- **COMPITO A**: Nel testo sul disastro aereo alle Azzorre, da quale aeroporto erano partite le 144 persone?
- **COMPITO B**: Prosegui il testo sul disastro aereo alle Azzorre dal punto in cui si ferma.

**** TESTO DI STUDIO ****

La narratrice è la figlia di una delle vittime di un disastro aereo accorso nel 1989, a Santa Maria delle Azzorre, 144 persone partite dall’aeroporto di Bergamo, che muoiono a seguito dell’impatto con la montagna.
La memoria si affida, nel suo essere sempre dilatata e reinventata dal tempo, a un tentativo di ricostruzione a distanza di anni, e il logorio del ricordo non riesce a placarsi.
Cecilia ripercorre fisicamente i sentieri del dolore, è – legittimamente – assetata di verità.
Questo suo desiderio viene narrato come lo farebbe un sismografo, rivela tutte le scosse, anche quelle apparentemente minime, e non segnala i pericoli, la lava incandescente.
Il corso degli eventi deve fare i conti con il lutto, con il clima mutevole delle isole, con gli umori degli umani, i loro tentativi di soffocamento.
L’edificazione della memoria come prova di coraggio, una prova che viene superata dall’autrice stessa, come un attraversamento di un fuoco o una rincorsa sui carboni ardenti.

**** DATI DI PARTENZA ****

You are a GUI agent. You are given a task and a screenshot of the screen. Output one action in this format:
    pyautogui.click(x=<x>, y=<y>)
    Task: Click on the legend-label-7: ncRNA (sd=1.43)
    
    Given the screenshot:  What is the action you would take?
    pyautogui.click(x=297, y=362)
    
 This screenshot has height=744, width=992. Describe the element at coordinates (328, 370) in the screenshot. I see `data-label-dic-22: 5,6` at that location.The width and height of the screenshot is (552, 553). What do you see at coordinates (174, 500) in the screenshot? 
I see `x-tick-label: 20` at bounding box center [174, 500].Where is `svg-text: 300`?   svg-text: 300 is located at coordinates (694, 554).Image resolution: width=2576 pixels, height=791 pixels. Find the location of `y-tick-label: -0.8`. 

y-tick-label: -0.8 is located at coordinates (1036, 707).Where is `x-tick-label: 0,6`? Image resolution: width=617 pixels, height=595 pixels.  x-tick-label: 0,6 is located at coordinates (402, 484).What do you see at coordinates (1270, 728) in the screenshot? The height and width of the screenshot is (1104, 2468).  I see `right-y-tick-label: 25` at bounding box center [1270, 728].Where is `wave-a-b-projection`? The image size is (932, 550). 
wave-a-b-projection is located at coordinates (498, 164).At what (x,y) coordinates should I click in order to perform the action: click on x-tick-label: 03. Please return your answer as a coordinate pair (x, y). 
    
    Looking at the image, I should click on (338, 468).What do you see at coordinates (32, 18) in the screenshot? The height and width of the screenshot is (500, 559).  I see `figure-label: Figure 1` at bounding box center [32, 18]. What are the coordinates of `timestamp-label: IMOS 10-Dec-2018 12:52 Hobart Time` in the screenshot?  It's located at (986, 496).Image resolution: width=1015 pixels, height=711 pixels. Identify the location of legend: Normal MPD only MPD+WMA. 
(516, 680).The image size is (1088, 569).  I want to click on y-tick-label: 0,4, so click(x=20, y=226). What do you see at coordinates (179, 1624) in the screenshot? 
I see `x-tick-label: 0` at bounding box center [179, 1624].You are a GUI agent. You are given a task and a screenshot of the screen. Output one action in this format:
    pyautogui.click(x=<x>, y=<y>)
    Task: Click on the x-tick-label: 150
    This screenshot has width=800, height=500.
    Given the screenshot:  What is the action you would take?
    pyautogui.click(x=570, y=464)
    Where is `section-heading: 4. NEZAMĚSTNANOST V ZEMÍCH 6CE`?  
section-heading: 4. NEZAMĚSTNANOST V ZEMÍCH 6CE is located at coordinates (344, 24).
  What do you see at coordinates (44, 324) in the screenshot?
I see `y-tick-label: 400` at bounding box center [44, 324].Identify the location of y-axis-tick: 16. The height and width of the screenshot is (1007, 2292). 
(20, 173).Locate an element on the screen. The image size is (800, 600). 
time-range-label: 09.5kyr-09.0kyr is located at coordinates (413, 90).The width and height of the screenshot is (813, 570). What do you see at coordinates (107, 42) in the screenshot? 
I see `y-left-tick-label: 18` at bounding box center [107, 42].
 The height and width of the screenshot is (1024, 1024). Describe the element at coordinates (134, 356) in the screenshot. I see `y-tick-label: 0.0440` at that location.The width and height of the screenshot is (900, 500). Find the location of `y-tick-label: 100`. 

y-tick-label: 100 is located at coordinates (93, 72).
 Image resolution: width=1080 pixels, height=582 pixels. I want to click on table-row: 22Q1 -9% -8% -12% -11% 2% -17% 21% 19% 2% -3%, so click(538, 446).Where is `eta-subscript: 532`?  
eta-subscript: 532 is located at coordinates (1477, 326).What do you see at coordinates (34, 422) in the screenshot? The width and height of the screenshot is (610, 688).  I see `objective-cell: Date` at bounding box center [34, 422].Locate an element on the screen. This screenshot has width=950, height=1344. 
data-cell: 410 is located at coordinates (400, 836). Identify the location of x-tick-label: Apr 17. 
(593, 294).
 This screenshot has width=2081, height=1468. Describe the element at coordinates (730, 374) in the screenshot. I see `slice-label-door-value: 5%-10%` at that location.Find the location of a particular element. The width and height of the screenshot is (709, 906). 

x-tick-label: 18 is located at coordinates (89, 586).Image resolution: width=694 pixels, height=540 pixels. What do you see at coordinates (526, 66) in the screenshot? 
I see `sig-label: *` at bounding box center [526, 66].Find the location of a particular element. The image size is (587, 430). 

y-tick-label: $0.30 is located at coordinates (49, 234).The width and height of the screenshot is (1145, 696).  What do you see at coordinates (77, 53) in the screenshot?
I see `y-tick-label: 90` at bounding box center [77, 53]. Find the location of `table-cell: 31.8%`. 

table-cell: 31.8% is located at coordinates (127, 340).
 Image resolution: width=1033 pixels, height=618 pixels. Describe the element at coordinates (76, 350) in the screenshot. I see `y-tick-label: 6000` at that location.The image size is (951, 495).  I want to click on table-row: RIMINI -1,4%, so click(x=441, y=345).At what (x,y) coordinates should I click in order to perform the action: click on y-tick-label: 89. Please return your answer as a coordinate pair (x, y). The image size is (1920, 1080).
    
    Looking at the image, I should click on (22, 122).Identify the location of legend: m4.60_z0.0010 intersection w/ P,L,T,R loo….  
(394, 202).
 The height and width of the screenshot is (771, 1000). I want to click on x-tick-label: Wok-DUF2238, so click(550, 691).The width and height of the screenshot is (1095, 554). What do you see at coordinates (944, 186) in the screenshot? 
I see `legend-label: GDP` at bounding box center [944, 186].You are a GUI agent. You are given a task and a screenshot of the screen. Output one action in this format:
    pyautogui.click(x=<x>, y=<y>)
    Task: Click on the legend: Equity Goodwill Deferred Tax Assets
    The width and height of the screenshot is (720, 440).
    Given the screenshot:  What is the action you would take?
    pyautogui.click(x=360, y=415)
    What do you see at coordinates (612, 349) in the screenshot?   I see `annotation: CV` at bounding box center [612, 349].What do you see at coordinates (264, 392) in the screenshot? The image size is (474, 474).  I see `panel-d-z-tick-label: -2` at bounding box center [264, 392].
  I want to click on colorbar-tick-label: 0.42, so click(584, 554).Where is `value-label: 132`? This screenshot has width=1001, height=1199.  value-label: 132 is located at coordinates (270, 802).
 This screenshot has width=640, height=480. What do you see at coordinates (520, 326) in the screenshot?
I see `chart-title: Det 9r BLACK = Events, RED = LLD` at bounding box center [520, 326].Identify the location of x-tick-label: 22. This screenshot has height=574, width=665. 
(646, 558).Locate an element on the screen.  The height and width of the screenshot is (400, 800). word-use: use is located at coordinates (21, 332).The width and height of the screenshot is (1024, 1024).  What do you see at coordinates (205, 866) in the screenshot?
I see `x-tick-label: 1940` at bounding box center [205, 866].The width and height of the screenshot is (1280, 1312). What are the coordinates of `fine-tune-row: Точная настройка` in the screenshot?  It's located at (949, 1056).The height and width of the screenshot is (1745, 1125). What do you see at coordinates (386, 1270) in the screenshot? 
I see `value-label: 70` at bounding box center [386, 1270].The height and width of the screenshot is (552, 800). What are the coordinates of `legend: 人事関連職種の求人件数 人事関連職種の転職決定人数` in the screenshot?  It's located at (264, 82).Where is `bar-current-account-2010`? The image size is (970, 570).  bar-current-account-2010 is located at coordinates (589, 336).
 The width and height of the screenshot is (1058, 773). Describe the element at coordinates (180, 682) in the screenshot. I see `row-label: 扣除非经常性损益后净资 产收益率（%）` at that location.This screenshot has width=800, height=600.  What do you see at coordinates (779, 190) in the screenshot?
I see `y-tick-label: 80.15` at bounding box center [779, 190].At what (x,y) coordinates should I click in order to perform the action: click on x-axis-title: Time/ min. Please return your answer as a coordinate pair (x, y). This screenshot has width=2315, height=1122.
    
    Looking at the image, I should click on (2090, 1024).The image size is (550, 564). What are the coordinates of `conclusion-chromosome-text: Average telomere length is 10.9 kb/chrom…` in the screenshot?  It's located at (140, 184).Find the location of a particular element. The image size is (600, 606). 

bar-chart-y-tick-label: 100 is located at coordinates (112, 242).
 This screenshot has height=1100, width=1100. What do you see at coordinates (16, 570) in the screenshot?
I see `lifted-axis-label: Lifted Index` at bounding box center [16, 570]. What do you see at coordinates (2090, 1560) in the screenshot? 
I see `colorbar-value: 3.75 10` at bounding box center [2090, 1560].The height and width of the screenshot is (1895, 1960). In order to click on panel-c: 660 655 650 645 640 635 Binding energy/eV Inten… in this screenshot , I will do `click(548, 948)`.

****

- **RISPOSTA A**: Dall'aeroporto di Bergamo.

- **RISPOSTA B**:
La Giampaoli riesce ad essere universale nel suo essere personale, nel racconto del suo privato dolore risponde a un sentire che diventa scambio reciproco col lettore, il lettore infatti entra laterale al racconto come un avventore, un personaggio secondario che sfuma nel paesaggio delle isole atlantiche.
È, questo, il merito del libro, rendersi con la giusta distanza accogliente a chi legge, senza creare sentimenti di patetismo o tantomeno di pornografia del dolore (da cui il libro è distante anni luce), allontanando il distacco da una materia incandescente.
Forse non c’è un momento giusto per fare le cose difficili, ma senza dubbio c’è un momento in cui se vuoi farle davvero non puoi più aspettare.
Azzorre, Cecilia M.Giampaoli, Neo ed.